The reduction of viable non-apoptotic CD34+ cells in the cryopreserved products had as a consequence the dramatic decline of “true” doses of CD34+ cells infused, compared to “planed” doses. Specifically, patients infused with “planed” doses of D34+/Kg: a) <3x106 were actually infused with 0,9x106 viable non-apoptotic CD34+/Kg (median value), b) 3-6x106 were actually infused with 1,1x106 viable non-apoptotic CD34+/Kg and c) >6x106 CD34+/Kg were actually infused with 3,1x106 viable non-apoptotic CD34+/Kg.

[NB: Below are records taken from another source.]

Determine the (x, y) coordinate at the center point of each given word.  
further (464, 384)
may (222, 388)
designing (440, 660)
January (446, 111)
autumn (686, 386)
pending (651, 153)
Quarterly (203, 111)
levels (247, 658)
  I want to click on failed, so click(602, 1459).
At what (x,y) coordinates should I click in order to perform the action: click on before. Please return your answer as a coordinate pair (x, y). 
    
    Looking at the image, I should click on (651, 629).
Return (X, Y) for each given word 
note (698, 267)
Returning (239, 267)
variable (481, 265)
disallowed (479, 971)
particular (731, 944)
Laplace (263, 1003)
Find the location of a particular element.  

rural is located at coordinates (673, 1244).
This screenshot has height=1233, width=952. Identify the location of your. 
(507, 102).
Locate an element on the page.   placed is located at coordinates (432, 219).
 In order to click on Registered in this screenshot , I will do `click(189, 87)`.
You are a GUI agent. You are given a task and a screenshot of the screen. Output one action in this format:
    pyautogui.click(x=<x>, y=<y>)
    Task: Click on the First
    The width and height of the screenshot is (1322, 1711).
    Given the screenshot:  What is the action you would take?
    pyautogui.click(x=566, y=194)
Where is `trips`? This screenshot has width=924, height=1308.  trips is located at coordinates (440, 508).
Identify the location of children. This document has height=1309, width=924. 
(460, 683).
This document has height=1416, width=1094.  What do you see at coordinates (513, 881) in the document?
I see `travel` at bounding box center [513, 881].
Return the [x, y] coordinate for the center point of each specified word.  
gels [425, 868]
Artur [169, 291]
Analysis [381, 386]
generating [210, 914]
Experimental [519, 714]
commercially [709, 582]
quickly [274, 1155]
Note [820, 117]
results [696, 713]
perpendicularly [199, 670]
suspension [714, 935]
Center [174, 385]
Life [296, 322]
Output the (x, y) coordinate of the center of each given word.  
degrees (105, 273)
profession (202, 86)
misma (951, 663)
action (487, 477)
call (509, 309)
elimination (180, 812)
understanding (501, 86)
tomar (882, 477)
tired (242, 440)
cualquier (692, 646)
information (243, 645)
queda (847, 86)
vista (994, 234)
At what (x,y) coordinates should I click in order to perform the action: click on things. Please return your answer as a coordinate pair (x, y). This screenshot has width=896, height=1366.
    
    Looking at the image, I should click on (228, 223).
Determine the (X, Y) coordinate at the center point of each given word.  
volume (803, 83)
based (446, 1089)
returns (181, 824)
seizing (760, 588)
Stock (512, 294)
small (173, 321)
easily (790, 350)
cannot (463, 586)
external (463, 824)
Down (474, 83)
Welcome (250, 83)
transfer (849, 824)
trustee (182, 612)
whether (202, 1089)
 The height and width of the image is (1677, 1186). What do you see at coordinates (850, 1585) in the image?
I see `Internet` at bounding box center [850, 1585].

Conclusions: The significant association of patients’ and cryopreserved products’ characteristics with the viability of thawed CD34+ cells, largely explains the observed variation of viability among different samples. Thus, these parameters should be taken into account during the cryopreservation procedure (product dilution and apportionment in the cryopreservation bags). Moreover, “prognostic indicators of viability” known before, during and after the HSC collection procedure, may direct the decision to extend the collection, aiming to a higher dose of CD34+/Kg or to test the cell viability of the frozen product prior to HSCT. Rapid and complete hematologic reconstitution in HSCT is also significantly affected by patients’ and cryopreserved products’ characteristics. The number of CD34+/Kg, as counted in the fresh product, is only statistically significantly associated with platelets’ short-term reconstitution. On the contrary, the number of viable and viable non-apoptotic CD34+/Kg infused proved as the only statistically and clinically significant factor for ideal hematologic reconstitution. Therefore, it seems preferable to target the dose of CD34+/Kg that ensures an ideal hematologic reconstitution, which in turn is accurately represented by the viable non-apoptotic CD34+ cells, rather than the number of CD34+ cells counted from freshly collected product. Viability assessment of the cryopreserved product to be infused is not necessary under ideal conditions of cryopreservation and thawing. However, it is necessary, when the number of viable CD34+/Kg is expected lower than the threshold for ideal hematological reconstitution, based upon PB CD34+ cell viability, Cd34+ cell viability in the fresh product and PLT concentration in the cryopreservation bag. While cryopreserved CD34+ cells’ apoptosis leads to further CD34/Kg dose reduction, and it can’t be predicted, it should be co-evaluated during the product’s viability estimation. Trypan blue exclusion method is only recommended as a rapid alternative at the first step of viability assessment process, which is safer to be accompanied by FACS, especially for products with low number of CD34+/Kg.